The general idea is to facilitate loans between students, on the one hand, and either Good Samaritan friends and relatives, or strangers intent on investing in alternatives to stocks, bonds, and certificates of deposit. The sites take very different approaches, though. Some, such as Virgin and GreenNote, mainly seek to formalize loans between friends and family members. Others—Prosper among them—allow borrowers to publicize the amounts they wish to raise and the interest rates they're willing to pay. Then, lenders—friends or strangers—bid on funding even a small portion of these loans. As the competition among bidders intensifies for a piece of a loan, the interest rate a student will have to pay declines.
A Win-Win Setup
It sounds like a great idea. For individual lenders, the loans are promoted as a way to earn a decent rate of return while helping a student in need. For borrowers, the allure is the prospect of securing an interest rate that's lower than the 6% to 16% that conventional lenders charge for private loans. (Interest rates on private loans depend mainly on credit scores.) "The idea that you can get people bidding down the interest rate on your student loan is certainly attractive," says Kantrowitz.
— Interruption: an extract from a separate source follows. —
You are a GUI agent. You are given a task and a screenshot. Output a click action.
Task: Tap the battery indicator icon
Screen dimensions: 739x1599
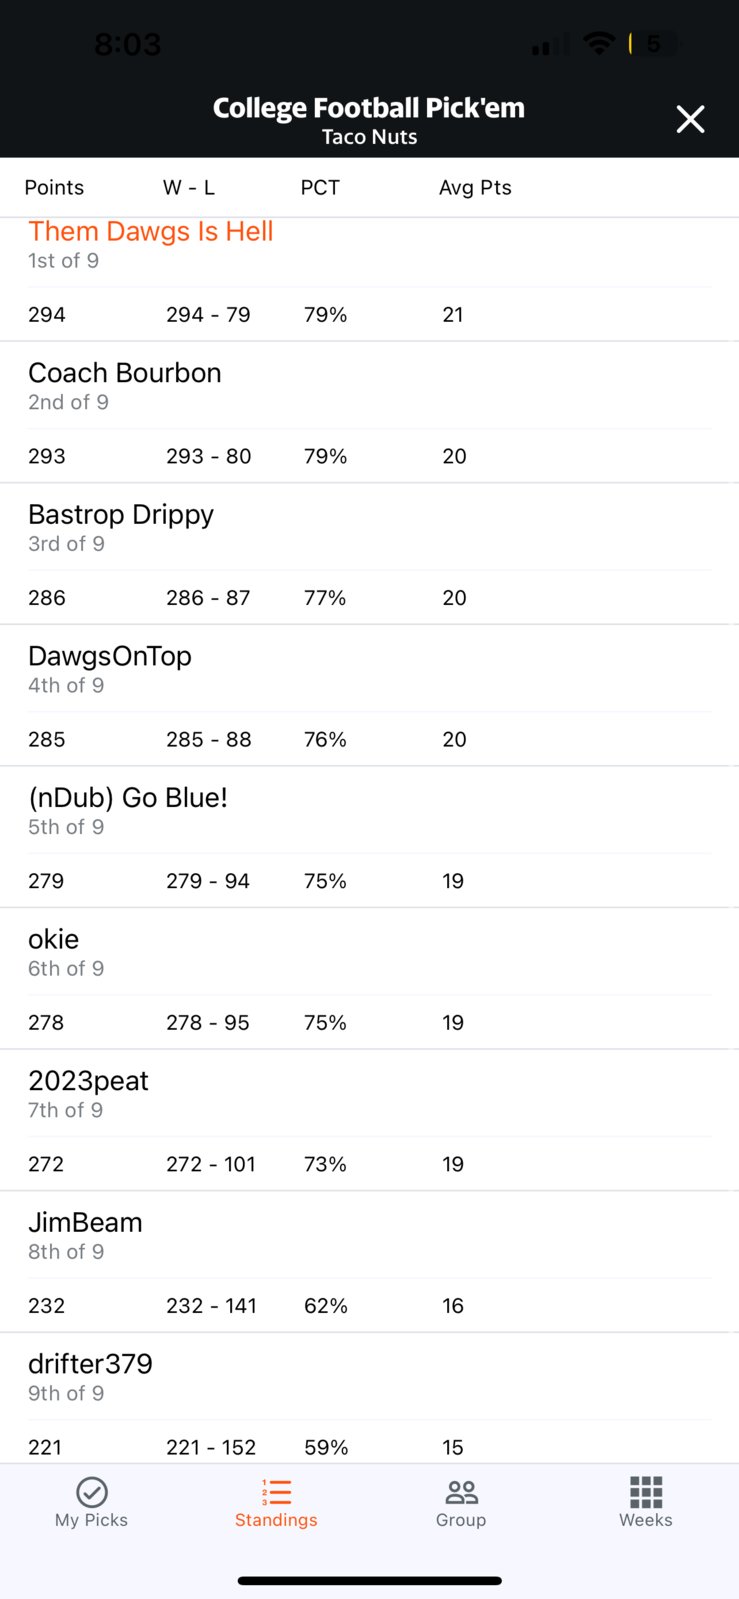point(653,43)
There are also plenty of potential drawbacks. For lenders, the risks are difficult to gauge. Indeed, many peer-to-peer sites say it's too soon to know what percentage of borrowers will ultimately default on their loans. While lenders can reduce the risk of a loss by carefully vetting borrowers, lending in small doses, and spreading their money among several borrowers, a loan portfolio with an average interest rate of 10% will net just 7.5% if 10% of borrowers default, says Kantrowitz. That's not unrealistic, given that 11.5% of Sallie Mae's private loans were delinquent in 2007. Some sites, including Fynanz and Zopa, offer lenders some degree of protection against losses. The trade-off, though, is lower returns.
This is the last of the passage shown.